**DOCUMENT TEXT**
** begin **
My initial idea with Principal Protected Bonding Curves (PPBCs from now on) was to keep the discovery incentive characteristics of Bonding Curves, while completely eliminating the front running potential, by revamping the burning of shares to use a different logic (in this case, tracking deposits and returning the same amount always, plus royalties).

That idea is relatively simple to apply to Curation level BCs, since they are the first level (inner curve) and have no dependencies on how they would interact with other BCs, but applying it to the GNS level BCs requires some extra logic, since you start to have some nesting of BCs, which isn’t particularly intuitive to reason (although it should be possible to implement PPBCs to all levels, just harder).

After some brainstorming with the team, keeping the potential capital gains for curators seemed to be pretty important too, so we started thinking of ways to do so, and the most obvious one was just to have a PPBC on the inner curve (Curation level) and regular BC on the outer curve (GNS level), and treat subgraph developers as a “privileged role” so that Signal Renting could be implemented with no inherent risk.
** end **
**THINGS TO DO**
a - According to the bonding-curve text, why is the PPBC idea relatively simple to apply to Curation level BCs?
b - Retype the bonding-curve text starting with "That idea is" and going on through "levels, just harder).".

**SUPPLIED INFORMATION**
** begin **
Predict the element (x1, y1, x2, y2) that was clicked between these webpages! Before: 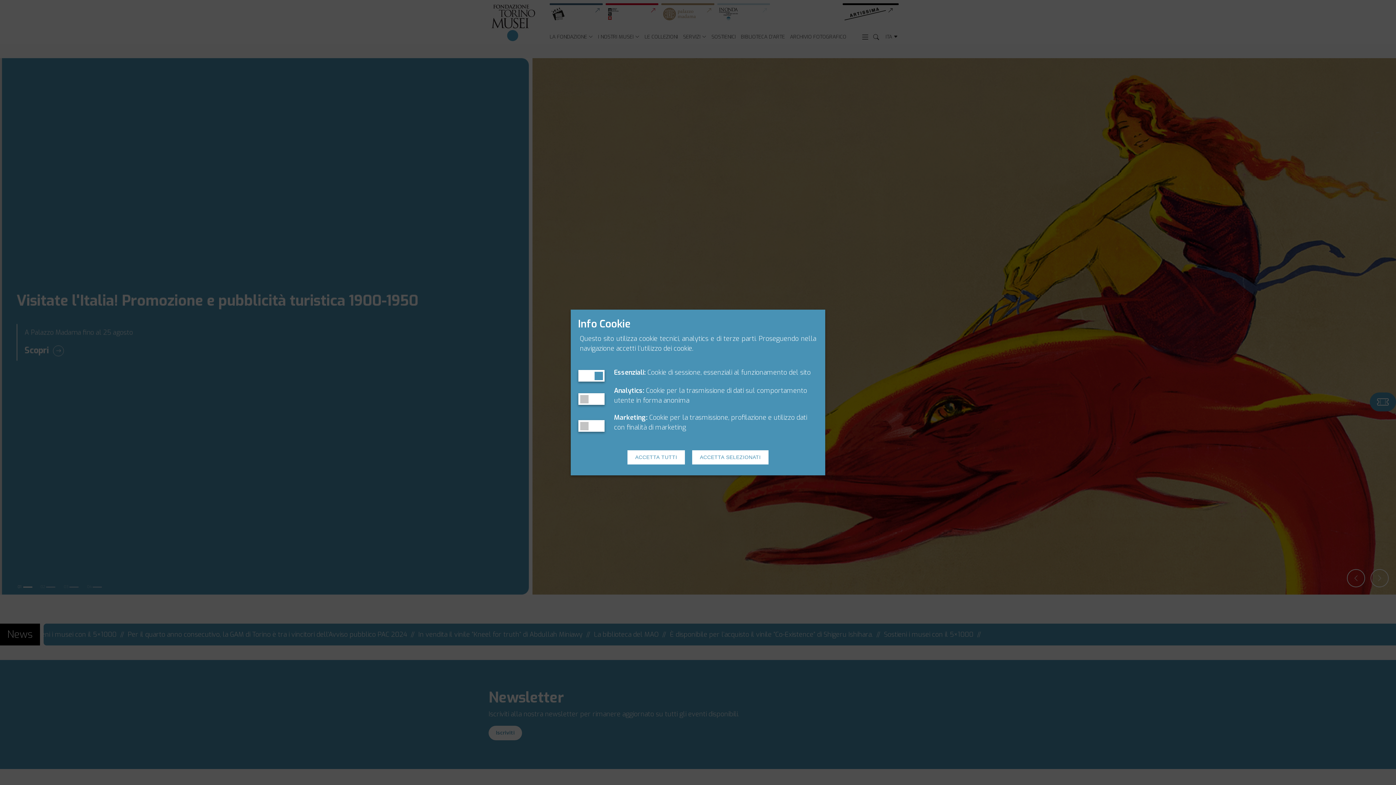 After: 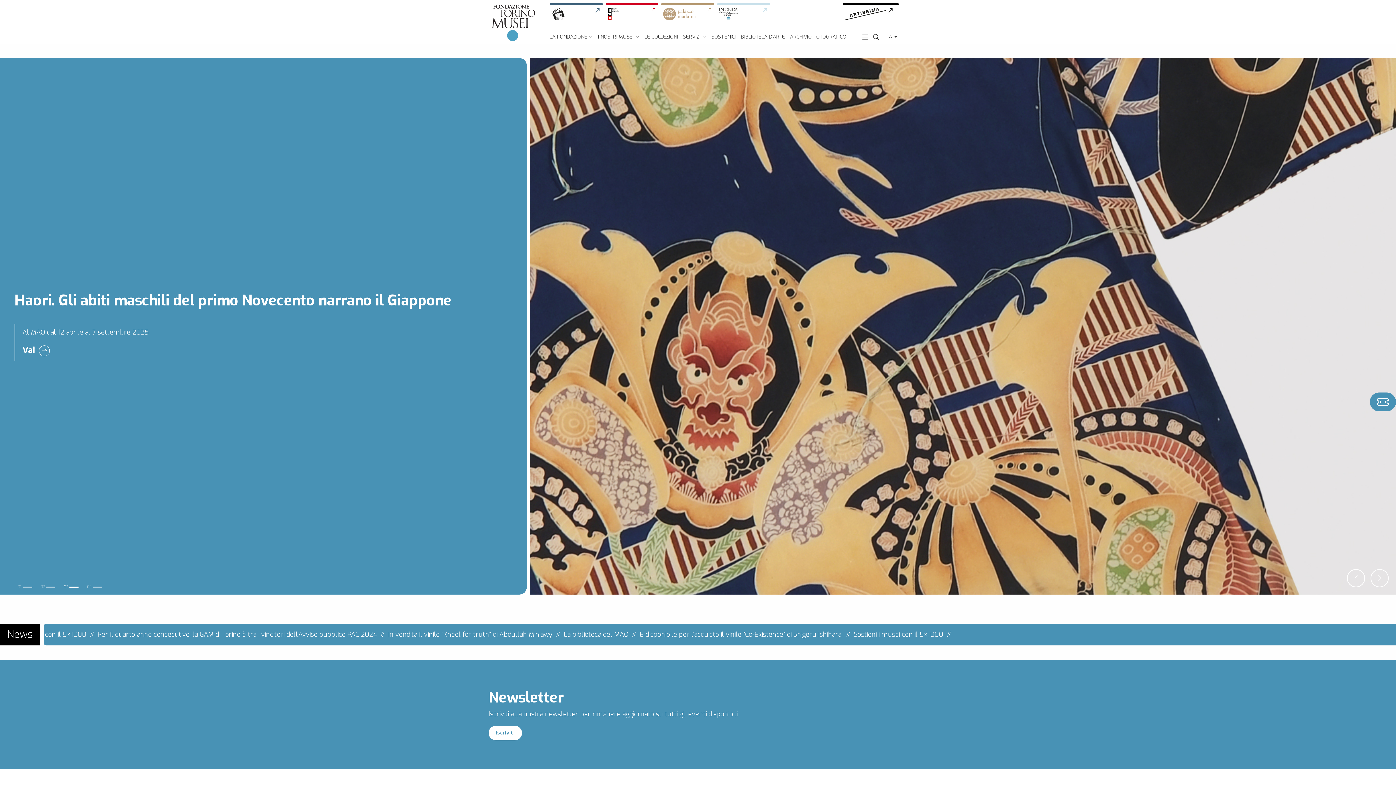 Action: label: ACCETTA SELEZIONATI bbox: (692, 450, 768, 464)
** end **
**THE RESPONSES**
a - Curation level BCs are the first level, the inner curve, so they have no dependencies on how they would interact with other BCs. GNS level BCs, by contrast, involve nesting of BCs and need extra logic.

b -
That idea is relatively simple to apply to Curation level BCs, since they are the first level (inner curve) and have no dependencies on how they would interact with other BCs, but applying it to the GNS level BCs requires some extra logic, since you start to have some nesting of BCs, which isn’t particularly intuitive to reason (although it should be possible to implement PPBCs to all levels, just harder).